Sabe aqueles dias que você acorda do lado errado da cama? Bom, hoje é um dia desses. A única coisa que me anima é que a Jess está voltando de viagem e vou poder revê-la. A conheço faz 2 anos e todo dia com a minha melhor amiga é incrível. Claro, a gente briga. Normalmente as brigas eram causadas pelo péssimo gosto por homem dela. A Jéssica sempre se apaixonava por um cara diferente e em absolutamente todas as vezes, esse cara se revelava ser um verdadeiro lixo. Como uma menina tão inteligente, linda e compreensiva como a Jess podia cair no papo desses caras? Eu não sei. "Agora é diferente, juro!", lembro dela dizendo. "Mas você sempre fala isso", eu retrucava. Bom, não adiantou. Ela está com esse cara há uns 2 meses e eles resolveram viajar nesse fim de semana. Argh, Pedro. Ele parece ótimo, é até bonitinho, mas... não sei. Tem alguma coisa nele que parece errada. Não sei se é por-

- Oi, Terra chamando Isa! – Fui arrancada do meu devaneio e tirei o fone de ouvido enquanto via um cara abanando as mãos à frente do meu rosto.

- Ah, oi Felipe. Tudo bem? – Não me leve a mal, eu adorava o Felipe, mas detestava quando era obrigada a tirar meus fones para conversar com alguém. Para ser sincera, principalmente com o Felipe. As coisas estavam meio estranhas desde que a gente se beijou numa festa da faculdade há duas semanas. Pra mim não significou nada. Na verdade, eu nem lembrava disso. A Jess que me contou a novidade no outro dia enquanto minha cabeça martelava de ressaca. Desde então, ele sempre ficava por perto e eu só pensava em como sair correndo.
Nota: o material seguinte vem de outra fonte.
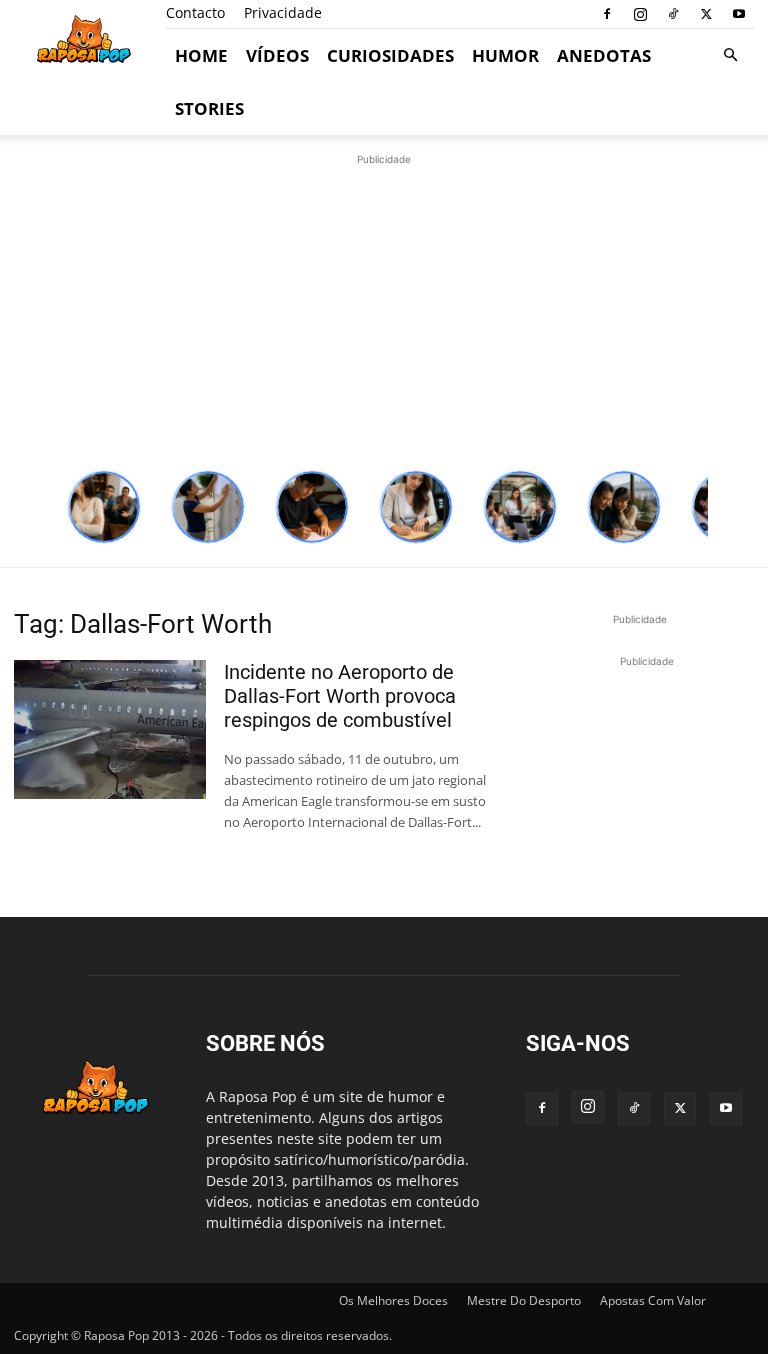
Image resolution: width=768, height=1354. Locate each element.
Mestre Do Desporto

Timming perfeito!

- Jéssica! – Eu gritei da janela do ônibus enquanto ele estacionava. – Desculpa, Felipe. Preciso encontrar a Jess. – Admito que não foi minha melhor desculpa, mas assim que o ônibus parou, corri em direção dela.

- Amiga, você sentiu tanta saudade assim? – Pude escutar a Jéssica rindo enquanto minha cabeça estava cravada em seus ombros. Ela era somente 3cm mais alta que eu, mas quando nos abraçávamos, Jess descansava sua mão por cima da minha cabeça como uma mãe acolhe seu filho mais novo depois do primeiro dia de aula.

- Muita! E aproveitei para fugir do Felipe. – Jéssica riu e começou a me atualizar dos acontecimentos recentes e sobre como foi a viagem. Ela estava um pouco tensa, sentindo que o namorado estava se distanciando. Certamente é coisa da sua cabeça, eu pensei. O Pedro sempre estava por perto. Literalmente. Levantei minha cabeça e percebi que ele se aproximava. Ele parece ter percebido que eu o estava espiando e me lançou um olhar enigmático, com um relance de preocupação em seus olhos pretos. O relance foi tão rápido que duvidei do que meus olhos viram. Provavelmente foi coisa da minha imaginação, não teria porquê ele estar preocupado comigo. Ok, eu estava me sentindo mais tensa e negativa há umas semanas, mas eu não deixava que isso transparecesse.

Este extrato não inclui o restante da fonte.